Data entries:
★ ★ ★ ★ ★
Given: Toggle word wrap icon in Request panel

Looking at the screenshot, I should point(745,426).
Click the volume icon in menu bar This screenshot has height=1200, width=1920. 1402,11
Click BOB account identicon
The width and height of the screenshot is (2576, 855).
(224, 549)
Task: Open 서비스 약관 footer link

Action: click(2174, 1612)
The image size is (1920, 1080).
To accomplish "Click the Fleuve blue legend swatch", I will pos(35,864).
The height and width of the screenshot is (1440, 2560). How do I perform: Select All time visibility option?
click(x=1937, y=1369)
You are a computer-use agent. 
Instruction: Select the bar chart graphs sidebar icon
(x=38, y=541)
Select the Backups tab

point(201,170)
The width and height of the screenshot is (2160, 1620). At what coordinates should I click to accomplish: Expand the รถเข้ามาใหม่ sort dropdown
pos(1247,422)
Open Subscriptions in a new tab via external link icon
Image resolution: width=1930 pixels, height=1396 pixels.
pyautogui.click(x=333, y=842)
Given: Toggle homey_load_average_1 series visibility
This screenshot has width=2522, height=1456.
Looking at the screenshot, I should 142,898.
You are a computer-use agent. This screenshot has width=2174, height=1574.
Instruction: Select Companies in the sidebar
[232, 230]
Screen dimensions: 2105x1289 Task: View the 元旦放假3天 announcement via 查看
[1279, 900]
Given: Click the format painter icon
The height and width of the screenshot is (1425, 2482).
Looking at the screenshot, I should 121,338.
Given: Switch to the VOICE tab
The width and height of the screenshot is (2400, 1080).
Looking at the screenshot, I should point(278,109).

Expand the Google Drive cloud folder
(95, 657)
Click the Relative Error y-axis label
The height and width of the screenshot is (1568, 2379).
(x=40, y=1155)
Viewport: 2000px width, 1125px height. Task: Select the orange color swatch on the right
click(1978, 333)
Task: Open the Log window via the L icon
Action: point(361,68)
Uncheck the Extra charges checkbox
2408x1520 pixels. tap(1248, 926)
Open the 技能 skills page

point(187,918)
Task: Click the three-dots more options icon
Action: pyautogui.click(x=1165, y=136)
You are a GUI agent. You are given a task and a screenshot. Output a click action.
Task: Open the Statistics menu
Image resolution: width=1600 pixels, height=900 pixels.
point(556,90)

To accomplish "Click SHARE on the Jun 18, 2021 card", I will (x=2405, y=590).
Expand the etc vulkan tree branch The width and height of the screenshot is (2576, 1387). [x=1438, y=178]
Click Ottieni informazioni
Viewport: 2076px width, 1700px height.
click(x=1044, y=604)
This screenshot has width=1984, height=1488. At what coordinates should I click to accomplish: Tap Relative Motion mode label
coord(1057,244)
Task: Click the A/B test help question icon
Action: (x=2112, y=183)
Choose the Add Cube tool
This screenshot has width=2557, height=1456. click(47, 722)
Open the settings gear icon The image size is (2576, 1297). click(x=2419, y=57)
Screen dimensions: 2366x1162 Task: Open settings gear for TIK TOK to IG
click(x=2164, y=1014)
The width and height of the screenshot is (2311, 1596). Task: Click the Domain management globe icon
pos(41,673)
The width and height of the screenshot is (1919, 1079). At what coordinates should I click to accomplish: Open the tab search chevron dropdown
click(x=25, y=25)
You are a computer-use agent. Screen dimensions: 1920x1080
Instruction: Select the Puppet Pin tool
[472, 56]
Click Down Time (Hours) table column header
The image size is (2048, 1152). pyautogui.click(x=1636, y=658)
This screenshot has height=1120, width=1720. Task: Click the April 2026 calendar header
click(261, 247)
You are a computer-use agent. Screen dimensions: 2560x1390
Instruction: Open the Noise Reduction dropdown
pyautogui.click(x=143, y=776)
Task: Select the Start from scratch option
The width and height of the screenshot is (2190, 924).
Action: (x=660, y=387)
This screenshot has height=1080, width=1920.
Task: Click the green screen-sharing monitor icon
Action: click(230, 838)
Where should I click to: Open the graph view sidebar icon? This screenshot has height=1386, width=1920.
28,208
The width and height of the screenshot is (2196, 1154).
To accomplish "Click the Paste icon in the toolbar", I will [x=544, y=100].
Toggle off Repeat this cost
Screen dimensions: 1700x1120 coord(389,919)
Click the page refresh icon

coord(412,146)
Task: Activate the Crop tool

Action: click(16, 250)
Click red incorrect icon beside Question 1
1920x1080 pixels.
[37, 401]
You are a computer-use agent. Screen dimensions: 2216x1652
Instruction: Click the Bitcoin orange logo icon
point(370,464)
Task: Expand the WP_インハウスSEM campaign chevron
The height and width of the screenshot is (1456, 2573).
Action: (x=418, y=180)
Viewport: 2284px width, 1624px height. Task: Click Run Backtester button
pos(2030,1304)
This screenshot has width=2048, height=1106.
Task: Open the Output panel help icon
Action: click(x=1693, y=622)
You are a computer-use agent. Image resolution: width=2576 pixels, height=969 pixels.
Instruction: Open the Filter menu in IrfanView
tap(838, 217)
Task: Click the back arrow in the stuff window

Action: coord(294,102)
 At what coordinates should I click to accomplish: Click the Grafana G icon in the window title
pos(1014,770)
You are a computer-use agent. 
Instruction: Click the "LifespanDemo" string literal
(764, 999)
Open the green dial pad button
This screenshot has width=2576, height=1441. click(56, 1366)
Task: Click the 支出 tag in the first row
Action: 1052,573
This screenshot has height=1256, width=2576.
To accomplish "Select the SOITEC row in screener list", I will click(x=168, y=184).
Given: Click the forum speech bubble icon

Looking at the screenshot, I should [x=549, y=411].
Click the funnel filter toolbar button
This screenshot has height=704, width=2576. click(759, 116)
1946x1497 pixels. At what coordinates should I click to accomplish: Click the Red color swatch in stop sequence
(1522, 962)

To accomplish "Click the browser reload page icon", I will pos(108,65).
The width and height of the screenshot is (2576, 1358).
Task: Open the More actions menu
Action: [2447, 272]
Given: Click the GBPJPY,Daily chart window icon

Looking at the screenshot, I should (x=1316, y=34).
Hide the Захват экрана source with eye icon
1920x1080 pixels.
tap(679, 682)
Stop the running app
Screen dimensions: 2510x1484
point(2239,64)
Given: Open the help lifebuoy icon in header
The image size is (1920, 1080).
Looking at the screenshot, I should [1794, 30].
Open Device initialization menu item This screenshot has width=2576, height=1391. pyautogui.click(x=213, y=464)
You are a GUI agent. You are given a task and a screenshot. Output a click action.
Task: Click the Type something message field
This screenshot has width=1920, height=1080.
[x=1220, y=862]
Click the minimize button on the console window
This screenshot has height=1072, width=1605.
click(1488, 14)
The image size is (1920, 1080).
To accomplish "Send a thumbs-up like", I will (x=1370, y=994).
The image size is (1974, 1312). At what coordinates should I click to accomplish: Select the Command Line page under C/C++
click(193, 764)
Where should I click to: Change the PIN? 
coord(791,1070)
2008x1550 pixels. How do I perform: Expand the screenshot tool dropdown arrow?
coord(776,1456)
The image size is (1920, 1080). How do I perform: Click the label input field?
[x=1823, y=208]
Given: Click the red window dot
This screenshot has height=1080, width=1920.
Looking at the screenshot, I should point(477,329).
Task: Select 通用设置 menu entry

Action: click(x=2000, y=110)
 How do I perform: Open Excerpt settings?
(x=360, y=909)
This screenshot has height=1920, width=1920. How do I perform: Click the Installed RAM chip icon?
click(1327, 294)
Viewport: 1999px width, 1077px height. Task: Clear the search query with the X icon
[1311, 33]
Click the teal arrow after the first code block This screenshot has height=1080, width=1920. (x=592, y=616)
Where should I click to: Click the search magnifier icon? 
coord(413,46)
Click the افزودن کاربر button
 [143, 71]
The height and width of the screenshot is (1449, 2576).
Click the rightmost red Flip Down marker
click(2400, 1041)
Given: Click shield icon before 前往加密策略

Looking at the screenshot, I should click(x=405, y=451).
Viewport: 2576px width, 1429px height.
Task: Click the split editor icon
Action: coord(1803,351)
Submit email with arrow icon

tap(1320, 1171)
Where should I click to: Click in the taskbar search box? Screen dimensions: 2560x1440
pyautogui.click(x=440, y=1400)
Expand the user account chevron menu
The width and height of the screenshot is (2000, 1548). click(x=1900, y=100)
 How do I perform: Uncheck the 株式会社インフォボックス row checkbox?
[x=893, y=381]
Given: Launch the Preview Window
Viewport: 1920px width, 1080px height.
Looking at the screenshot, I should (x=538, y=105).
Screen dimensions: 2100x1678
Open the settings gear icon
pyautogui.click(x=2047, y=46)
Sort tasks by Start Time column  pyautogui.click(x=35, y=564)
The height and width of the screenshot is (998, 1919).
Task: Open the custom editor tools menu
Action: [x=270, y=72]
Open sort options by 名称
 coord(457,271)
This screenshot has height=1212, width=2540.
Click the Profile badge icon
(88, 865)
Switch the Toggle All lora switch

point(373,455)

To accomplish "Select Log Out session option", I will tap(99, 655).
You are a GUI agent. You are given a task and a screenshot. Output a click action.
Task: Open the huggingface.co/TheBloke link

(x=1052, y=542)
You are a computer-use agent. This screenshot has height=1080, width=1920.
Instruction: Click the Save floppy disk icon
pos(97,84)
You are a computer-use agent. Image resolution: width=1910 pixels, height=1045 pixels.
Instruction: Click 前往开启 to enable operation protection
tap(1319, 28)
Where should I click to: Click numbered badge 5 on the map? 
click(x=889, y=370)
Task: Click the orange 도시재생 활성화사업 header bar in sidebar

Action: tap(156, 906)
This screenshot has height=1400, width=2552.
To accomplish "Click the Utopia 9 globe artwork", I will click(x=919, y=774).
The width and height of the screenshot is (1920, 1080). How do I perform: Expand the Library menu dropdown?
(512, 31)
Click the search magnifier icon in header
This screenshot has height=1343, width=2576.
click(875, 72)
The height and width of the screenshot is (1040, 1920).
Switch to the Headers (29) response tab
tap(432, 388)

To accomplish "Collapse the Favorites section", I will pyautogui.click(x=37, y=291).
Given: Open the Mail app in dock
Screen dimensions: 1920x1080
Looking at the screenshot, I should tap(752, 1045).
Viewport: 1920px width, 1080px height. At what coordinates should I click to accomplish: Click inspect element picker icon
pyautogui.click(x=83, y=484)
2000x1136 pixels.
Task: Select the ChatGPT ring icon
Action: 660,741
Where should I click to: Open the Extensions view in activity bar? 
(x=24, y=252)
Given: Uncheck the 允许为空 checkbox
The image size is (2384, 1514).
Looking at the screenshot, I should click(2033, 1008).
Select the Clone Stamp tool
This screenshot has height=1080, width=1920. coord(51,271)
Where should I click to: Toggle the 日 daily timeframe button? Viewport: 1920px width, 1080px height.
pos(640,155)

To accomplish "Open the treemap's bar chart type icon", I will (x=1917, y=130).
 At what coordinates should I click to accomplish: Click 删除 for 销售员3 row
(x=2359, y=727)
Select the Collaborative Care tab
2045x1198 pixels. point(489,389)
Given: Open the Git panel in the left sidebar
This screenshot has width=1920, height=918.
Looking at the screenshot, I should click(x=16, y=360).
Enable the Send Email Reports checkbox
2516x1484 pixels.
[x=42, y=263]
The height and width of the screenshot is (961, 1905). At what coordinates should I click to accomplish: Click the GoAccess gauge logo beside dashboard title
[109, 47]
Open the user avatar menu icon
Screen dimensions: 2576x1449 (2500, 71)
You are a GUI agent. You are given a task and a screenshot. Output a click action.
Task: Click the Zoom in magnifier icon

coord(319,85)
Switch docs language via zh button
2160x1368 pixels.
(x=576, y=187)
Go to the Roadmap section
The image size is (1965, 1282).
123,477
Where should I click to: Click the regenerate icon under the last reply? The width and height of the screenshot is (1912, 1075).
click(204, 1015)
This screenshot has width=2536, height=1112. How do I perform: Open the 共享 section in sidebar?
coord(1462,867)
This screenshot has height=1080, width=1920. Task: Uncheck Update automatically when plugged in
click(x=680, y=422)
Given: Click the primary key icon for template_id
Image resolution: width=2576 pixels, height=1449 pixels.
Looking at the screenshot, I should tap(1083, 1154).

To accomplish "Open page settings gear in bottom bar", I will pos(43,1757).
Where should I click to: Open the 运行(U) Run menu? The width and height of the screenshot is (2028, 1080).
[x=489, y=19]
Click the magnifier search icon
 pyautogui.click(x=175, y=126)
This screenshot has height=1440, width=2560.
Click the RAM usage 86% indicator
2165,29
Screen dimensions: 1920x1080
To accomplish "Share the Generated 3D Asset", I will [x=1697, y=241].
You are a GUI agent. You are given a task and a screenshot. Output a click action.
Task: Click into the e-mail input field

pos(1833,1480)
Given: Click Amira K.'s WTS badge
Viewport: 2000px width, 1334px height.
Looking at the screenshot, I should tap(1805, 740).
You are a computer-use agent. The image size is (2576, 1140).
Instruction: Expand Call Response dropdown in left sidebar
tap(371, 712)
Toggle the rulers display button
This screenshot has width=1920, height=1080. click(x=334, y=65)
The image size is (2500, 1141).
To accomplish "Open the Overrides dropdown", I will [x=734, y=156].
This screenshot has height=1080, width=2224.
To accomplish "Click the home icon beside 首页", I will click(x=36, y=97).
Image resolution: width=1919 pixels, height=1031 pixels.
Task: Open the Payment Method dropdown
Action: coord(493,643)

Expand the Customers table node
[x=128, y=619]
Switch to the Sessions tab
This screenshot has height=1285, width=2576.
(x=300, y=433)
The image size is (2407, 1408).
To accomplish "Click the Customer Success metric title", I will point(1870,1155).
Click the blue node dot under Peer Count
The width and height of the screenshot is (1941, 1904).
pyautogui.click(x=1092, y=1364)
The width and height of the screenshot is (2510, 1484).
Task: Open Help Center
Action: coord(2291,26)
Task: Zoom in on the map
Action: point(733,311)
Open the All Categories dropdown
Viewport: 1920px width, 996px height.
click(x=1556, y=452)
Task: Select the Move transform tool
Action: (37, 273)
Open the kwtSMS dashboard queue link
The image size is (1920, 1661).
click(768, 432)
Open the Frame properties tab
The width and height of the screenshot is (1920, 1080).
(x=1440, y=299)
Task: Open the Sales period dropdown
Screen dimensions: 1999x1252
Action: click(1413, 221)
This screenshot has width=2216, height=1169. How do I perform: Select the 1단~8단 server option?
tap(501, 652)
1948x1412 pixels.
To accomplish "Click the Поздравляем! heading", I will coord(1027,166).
★ ★ ★ ★ ★
== What is expected ==
Lines with "blue": return each one from the data above.

== Task solution ==
To accomplish "Click the Fleuve blue legend swatch", I will pos(35,864).
Click the blue node dot under Peer Count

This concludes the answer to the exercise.